My problem is the following:

Given a picture, generate another picture by simulating lens distortion. I want to create another program, which given the output of the first one and the coefficients of the lens distortion function used, will calculate the original image.

First I tried:

$$ x = { x' \over 1 + k_1r'^2 + k_2r'^4}\\ y = { y' \over 1 + k_1r'^2 + k_2r'^4} $$

However, since $r'^2=x'^2+y'^2\neq r^2$, this won't give the original values of $x$ and $y$.

I was thinking then if I can use a similar formula, but different coefficients:

$$ x = x' (1 + k'_1r'^2 + k'_2r'^4)\\ y = y' (1 + k'_1r'^2 + k'_2r'^4) $$

where $k'_1$ and $k'_2$ would be calculated from $k_1$ and $k_2$.

But I'm open to any suggestion.

Answer 1

Using a slightly different but equivalent notation, the radius of the distorted point as a function of the undistorted point is described by the following equation:

\begin{aligned} f(r) = r + k_1 r^3 + k_2 r^5 \end{aligned}

where $r = \sqrt{x^2 + y^2}$.

Problem Statement

Given $x', y'$, let $r' = \sqrt{x'^2 + y'^2}$. Find $r \in f^{-1}(r')$, after which $x = \frac{r}{r'} \cdot x'$ and $y = \frac{r}{r'} \cdot y'$ (in the special case where $r' = 0$, $x = x'$ and $y = y'$).

General Solution

The solutions to the problem are all the real roots of the polynomial $f(r) - r' = k_2 r^5 + k_1 r^3 + r - r'$. There is no closed-form solution for the roots of a quintic function, but there are software solutions available in various programming languages that provide numerical estimates (Python, R, C++, MATLAB, Mathematica, etc.).

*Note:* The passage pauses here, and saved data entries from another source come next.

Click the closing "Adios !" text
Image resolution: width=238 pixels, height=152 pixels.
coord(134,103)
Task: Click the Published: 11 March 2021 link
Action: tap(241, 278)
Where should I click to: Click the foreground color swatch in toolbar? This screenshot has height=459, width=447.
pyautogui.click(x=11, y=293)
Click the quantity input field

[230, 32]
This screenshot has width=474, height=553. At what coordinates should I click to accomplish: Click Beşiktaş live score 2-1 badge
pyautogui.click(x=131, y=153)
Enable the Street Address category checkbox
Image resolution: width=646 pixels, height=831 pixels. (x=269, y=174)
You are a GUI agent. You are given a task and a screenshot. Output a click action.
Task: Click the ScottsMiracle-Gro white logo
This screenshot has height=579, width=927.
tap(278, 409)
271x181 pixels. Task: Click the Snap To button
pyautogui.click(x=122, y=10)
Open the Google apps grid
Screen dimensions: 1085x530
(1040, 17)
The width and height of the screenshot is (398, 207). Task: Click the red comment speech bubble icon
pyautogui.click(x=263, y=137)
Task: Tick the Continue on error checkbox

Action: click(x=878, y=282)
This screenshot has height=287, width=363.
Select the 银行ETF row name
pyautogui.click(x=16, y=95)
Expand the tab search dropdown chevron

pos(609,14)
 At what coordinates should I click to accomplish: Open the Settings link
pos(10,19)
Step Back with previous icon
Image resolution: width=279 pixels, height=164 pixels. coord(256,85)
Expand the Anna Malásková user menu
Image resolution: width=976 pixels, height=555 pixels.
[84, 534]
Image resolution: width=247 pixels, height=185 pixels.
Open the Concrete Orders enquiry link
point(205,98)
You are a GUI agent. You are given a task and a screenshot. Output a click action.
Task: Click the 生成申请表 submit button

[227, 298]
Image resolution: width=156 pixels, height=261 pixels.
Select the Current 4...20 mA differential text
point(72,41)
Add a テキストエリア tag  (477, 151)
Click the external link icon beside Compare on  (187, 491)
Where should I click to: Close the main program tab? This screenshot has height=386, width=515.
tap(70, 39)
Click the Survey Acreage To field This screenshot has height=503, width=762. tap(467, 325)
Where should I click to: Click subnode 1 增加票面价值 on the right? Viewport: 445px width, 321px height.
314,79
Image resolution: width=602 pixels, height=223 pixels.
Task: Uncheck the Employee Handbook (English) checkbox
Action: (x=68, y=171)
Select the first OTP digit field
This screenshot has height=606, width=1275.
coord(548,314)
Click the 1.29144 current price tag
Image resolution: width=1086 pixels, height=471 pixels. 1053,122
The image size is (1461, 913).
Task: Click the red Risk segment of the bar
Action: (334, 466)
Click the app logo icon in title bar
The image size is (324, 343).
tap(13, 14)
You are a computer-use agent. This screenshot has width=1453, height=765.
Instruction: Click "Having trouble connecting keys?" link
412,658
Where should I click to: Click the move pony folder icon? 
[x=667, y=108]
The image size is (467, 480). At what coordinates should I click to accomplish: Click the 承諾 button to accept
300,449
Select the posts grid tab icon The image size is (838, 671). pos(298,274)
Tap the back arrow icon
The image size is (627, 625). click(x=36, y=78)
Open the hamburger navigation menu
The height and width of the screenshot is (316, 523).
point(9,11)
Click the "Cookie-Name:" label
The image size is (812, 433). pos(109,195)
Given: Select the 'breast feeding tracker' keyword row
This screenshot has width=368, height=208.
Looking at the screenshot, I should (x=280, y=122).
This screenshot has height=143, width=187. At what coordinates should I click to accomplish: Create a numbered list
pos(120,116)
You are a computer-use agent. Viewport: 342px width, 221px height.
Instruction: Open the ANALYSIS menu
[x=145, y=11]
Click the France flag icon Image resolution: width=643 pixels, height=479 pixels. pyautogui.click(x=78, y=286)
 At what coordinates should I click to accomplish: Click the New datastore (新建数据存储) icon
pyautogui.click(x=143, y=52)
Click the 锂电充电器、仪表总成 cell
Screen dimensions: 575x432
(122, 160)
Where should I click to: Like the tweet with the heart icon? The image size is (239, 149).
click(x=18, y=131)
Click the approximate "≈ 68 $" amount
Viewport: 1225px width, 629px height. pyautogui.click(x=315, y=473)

Many of these solutions rely on the Jenkins-Traub algorithm.

Alternative (Simpler) Methods

When Is $f$ Invertible?

For many realistic values of $(k_1, k_2)$, it turns out that $f$ is an invertible function, which means we can find a unique solution for any $r'$. In some applications, ensuring that $f$ is invertible is important. The following observations allow us to understand when $f$ is invertible:

• $f'(0) = 1$, which means that $f$ is strictly increasing at $r = 0$.
• $f'$ has real roots if and only if $k_2 \leq g(k_1)$, where

\begin{aligned} g(k_1) = \begin{cases} \frac{9}{20}k_1^2 & ~\text{if}~k_1 < 0, \\ 0 & ~\text{otherwise}. \end{cases} \end{aligned}

I'll omit the proof of the second bullet, but it can be derived by applying the quadratic formula to $f'(r)$ after the substitution $u = r^2$.

It follows from the second bullet that $f$ is strictly monotone (and therefore invertible) if and only if $k_2 \geq g(k_1)$. The first bullet further implies that if $f$ is invertible, then it is also strictly increasing.

According to Figure 3 in [1], the majority of empirically measured lens distortion coefficients fall within the region for which $f$ is invertible. Below, I've plotted the empirical curve from the paper (red) along with the region of valid coefficients (green).

Method 1: Bisection Search (Guaranteed Convergence Under Loose Conditions)

If $f$ is invertible, we may use a simple bisection search to find $\hat{r} \approx f^{-1}(r')$ with error tolerance $\left|f(\hat{r}) - r'\right| \leq \tau$. The actual conditions for convergence using the bisection search algorithm presented in this section may be relaxed to the following:

Important: This algorithm is guaranteed to terminate only if either $\bf k_2 > 0$ or $\bf \left( k_1 \geq 0 ~and~ k_2 \geq 0 \right)$. For computational reasons, I recommend ensuring that $k_2 > \varepsilon$ for a small $\varepsilon > 0$ when $k_1 < 0$. These conditions assure us that $\lim_{r \uparrow \infty} f(r) = \infty$, which guarantees that an upper bound for the bisection search will be established (referring to $r_u$ in the algorithm below). Keep in mind that applying this to a non-invertible $f$, i.e., when $k_2 < g(k_1)$, means the solution is not guaranteed to be unique. Note that this algorithm may also be applied to higher-order polynomial radial distortion models and is guaranteed to converge as long as the highest-order coefficient is positive.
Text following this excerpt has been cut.